後藤和弘のブログ

写真付きで趣味の話や国際関係や日本の社会時評を毎日書いています。
中央が甲斐駒岳で山麓に私の小屋があります。

今年も梅が満開になりました、そして梅花の漢詩

2017年01月30日 | 日記・エッセイ・コラム










昨日は春のように暖かい一日でした。午後から家内と一緒に小金井公園の梅の花の写真を撮りに行きました。
私の趣味は花の写真を撮る、ネットに投稿する、そしてその花の歴史を調べる、というような作業をすることが趣味なのです。

梅の花は欧米では見た経験がありません。梅干しのある日本でしか見たことがありません。日本に縄文時代から梅は自生していたに違いないと思い込んでいました。ところがこの思い込みは大間違いでした。梅は弥生時代に稲作とともに中国からやって来た渡来植物だったのです。

**提供情報:**
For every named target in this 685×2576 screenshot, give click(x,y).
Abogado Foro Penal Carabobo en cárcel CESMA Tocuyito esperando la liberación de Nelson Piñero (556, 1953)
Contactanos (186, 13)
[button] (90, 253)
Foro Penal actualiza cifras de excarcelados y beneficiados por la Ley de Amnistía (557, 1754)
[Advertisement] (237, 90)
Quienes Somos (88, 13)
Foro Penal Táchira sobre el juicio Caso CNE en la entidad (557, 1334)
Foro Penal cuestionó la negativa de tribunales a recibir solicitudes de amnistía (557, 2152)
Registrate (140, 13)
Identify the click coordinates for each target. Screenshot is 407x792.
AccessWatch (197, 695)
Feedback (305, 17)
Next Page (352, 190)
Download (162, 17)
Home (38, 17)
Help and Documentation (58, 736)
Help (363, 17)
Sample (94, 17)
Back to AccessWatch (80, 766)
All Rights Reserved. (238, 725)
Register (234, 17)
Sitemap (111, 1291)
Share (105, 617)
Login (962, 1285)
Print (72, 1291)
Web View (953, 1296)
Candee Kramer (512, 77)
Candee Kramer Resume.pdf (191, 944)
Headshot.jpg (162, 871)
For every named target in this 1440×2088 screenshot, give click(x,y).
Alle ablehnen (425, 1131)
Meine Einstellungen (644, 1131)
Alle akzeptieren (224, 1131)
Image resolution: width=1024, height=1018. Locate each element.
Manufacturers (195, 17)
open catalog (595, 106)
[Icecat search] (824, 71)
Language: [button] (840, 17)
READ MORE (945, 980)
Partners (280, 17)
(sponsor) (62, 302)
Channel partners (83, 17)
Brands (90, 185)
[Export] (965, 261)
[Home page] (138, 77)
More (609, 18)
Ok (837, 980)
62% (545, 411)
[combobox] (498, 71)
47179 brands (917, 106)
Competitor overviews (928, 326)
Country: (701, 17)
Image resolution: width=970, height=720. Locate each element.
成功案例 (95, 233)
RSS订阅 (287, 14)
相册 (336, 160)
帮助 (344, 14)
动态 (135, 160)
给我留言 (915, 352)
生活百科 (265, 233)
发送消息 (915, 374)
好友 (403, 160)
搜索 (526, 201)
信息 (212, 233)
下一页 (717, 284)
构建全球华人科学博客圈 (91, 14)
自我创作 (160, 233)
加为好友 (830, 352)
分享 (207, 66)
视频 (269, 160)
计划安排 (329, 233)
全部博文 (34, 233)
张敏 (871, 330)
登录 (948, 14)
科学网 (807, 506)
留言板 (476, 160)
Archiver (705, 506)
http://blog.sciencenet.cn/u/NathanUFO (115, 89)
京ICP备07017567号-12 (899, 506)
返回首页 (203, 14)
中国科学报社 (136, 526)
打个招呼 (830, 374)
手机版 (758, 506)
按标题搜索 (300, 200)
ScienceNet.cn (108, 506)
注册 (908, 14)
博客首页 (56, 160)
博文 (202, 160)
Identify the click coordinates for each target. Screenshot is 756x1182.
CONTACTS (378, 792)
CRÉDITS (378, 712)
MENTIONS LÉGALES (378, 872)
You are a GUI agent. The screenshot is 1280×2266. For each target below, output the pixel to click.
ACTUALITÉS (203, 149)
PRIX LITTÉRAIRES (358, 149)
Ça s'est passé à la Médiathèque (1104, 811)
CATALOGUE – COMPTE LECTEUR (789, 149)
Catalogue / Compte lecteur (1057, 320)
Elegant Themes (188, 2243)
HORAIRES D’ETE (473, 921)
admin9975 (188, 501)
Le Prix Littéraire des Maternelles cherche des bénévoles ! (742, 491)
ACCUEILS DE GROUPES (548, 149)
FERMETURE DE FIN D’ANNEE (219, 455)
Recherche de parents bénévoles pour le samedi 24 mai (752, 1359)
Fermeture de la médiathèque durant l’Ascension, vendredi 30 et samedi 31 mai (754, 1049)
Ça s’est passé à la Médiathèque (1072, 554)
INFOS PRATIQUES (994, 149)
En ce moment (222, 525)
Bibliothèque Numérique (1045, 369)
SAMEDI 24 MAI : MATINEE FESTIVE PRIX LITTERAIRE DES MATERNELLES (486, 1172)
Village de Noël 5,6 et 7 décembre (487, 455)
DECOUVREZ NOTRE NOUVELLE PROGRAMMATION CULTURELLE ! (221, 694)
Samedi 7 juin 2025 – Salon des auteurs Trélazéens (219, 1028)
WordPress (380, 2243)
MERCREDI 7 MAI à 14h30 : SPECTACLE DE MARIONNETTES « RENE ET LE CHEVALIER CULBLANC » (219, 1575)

**作業内容:**
1. 抜粋文によると、梅はいつ、何とともにどこから日本へ来た植物ですか。
2. 記録から、文字列「Penal」を含む行をすべて書き出してください。大文字と小文字は区別します。
抜粋文と記録は互いに別々の資料です。

**解答一覧:**
1. 弥生時代に稲作とともに中国からやって来た渡来植物です。

2.
Abogado Foro Penal Carabobo en cárcel CESMA Tocuyito esperando la liberación de Nelson Piñero (556, 1953)
Foro Penal actualiza cifras de excarcelados y beneficiados por la Ley de Amnistía (557, 1754)
Foro Penal Táchira sobre el juicio Caso CNE en la entidad (557, 1334)
Foro Penal cuestionó la negativa de tribunales a recibir solicitudes de amnistía (557, 2152)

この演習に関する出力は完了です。